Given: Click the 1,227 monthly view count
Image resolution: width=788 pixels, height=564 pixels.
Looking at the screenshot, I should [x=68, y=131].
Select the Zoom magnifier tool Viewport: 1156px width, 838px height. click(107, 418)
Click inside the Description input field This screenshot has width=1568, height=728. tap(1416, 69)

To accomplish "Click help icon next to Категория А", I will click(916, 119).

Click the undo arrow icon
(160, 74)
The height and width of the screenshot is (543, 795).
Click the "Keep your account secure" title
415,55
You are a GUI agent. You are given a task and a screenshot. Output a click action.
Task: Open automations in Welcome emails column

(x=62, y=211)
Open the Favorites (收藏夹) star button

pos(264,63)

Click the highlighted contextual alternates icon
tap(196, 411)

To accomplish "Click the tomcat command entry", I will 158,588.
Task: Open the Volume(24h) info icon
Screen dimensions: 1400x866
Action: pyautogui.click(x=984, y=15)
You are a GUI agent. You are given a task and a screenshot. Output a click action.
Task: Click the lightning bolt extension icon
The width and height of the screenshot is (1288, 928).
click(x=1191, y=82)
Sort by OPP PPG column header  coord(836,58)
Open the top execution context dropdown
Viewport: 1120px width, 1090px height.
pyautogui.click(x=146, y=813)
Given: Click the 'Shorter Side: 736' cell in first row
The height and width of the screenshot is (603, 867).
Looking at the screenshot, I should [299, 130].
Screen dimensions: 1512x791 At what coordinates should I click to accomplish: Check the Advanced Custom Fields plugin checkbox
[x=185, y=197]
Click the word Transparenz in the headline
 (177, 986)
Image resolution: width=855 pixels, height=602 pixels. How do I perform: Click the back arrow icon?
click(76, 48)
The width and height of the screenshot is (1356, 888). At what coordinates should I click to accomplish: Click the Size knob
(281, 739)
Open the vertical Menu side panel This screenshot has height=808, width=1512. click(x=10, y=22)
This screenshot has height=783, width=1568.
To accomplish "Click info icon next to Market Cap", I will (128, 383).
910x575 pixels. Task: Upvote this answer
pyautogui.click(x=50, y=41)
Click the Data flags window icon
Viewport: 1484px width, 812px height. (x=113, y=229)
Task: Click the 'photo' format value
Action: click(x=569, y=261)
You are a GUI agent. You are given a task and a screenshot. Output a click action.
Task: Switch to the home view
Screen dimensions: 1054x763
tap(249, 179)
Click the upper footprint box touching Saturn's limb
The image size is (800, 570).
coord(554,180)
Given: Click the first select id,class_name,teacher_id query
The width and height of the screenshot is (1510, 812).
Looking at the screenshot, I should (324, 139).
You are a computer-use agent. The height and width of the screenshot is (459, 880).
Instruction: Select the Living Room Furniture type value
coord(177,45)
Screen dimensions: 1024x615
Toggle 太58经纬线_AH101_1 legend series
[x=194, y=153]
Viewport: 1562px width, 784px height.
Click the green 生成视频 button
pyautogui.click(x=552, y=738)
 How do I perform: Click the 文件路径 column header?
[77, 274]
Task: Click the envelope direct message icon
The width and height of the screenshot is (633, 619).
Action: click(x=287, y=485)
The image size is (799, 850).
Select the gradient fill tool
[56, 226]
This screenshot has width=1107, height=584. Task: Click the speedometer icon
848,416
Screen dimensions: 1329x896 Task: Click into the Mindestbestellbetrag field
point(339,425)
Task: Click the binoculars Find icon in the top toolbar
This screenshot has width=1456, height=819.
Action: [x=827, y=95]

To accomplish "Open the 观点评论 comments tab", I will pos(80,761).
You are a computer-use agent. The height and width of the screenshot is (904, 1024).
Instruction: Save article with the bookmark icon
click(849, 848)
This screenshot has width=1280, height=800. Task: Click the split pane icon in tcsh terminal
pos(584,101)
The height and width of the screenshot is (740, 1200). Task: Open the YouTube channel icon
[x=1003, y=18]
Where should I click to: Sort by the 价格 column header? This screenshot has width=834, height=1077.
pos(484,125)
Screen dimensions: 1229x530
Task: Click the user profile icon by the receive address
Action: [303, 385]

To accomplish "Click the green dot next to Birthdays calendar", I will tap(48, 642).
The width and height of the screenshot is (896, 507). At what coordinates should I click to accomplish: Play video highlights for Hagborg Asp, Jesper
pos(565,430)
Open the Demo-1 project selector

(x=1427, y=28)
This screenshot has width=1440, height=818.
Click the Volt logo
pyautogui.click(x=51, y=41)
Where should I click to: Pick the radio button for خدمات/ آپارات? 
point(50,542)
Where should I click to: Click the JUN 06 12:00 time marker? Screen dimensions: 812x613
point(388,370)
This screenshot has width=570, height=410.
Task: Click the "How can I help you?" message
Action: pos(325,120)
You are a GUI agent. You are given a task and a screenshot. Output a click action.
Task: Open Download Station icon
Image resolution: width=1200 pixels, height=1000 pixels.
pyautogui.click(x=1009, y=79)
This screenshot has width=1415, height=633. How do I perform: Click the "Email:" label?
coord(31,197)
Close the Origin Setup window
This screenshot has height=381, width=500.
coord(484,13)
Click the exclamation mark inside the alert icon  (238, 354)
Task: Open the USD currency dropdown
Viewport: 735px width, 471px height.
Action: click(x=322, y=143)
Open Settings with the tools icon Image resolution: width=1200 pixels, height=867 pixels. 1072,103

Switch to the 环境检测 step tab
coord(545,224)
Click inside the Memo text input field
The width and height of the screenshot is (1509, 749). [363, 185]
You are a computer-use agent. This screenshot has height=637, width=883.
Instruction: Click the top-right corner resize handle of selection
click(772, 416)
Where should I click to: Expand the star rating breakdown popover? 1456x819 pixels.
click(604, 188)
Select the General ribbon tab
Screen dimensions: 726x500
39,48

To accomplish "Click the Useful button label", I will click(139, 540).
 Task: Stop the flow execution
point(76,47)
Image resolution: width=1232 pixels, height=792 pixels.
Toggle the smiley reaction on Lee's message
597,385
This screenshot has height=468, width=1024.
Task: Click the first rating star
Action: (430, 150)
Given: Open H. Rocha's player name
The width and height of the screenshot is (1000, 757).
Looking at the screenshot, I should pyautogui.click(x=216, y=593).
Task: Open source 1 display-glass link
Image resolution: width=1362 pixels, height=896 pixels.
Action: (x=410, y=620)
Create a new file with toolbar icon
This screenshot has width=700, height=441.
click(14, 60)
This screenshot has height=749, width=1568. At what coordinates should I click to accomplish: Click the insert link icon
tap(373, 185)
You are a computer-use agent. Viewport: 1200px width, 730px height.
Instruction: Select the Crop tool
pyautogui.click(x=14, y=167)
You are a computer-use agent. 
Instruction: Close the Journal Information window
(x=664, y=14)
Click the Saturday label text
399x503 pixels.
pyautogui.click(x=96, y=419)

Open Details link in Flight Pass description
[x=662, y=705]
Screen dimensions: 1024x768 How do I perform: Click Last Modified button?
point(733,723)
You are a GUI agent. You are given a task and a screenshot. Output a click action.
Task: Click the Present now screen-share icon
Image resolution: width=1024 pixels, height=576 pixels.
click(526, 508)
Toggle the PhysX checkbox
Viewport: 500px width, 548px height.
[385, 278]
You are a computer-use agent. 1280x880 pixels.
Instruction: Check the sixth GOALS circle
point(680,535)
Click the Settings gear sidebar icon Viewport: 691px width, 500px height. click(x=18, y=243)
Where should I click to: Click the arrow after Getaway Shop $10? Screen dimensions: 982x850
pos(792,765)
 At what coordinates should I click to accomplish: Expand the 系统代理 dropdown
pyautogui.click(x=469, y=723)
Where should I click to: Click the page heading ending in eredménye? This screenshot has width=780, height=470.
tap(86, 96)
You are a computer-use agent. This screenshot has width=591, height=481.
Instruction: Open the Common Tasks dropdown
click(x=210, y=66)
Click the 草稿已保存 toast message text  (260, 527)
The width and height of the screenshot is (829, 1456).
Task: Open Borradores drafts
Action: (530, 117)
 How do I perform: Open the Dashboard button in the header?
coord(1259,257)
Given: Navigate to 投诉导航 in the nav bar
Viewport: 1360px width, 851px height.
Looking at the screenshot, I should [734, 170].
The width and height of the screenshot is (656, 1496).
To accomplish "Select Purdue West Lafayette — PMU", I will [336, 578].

* * *

-- STATED EXERCISE --
Reproduce the material between the lines holding "Screen dimensions: 1329x896" and "pyautogui.click(x=1009, y=79)", inclusive, with every line unchanged.

-- OUTPUT OF THE TASK --
Screen dimensions: 1329x896 Task: Click into the Mindestbestellbetrag field
point(339,425)
Task: Click the binoculars Find icon in the top toolbar
This screenshot has width=1456, height=819.
Action: [x=827, y=95]

To accomplish "Open the 观点评论 comments tab", I will pos(80,761).
You are a computer-use agent. The height and width of the screenshot is (904, 1024).
Instruction: Save article with the bookmark icon
click(849, 848)
This screenshot has width=1280, height=800. Task: Click the split pane icon in tcsh terminal
pos(584,101)
The height and width of the screenshot is (740, 1200). Task: Open the YouTube channel icon
[x=1003, y=18]
Where should I click to: Sort by the 价格 column header? This screenshot has width=834, height=1077.
pos(484,125)
Screen dimensions: 1229x530
Task: Click the user profile icon by the receive address
Action: [303, 385]

To accomplish "Click the green dot next to Birthdays calendar", I will tap(48, 642).
The width and height of the screenshot is (896, 507). At what coordinates should I click to accomplish: Play video highlights for Hagborg Asp, Jesper
pos(565,430)
Open the Demo-1 project selector

(x=1427, y=28)
This screenshot has width=1440, height=818.
Click the Volt logo
pyautogui.click(x=51, y=41)
Where should I click to: Pick the radio button for خدمات/ آپارات? 
point(50,542)
Where should I click to: Click the JUN 06 12:00 time marker? Screen dimensions: 812x613
point(388,370)
This screenshot has width=570, height=410.
Task: Click the "How can I help you?" message
Action: pos(325,120)
You are a GUI agent. You are given a task and a screenshot. Output a click action.
Task: Open Download Station icon
Image resolution: width=1200 pixels, height=1000 pixels.
pyautogui.click(x=1009, y=79)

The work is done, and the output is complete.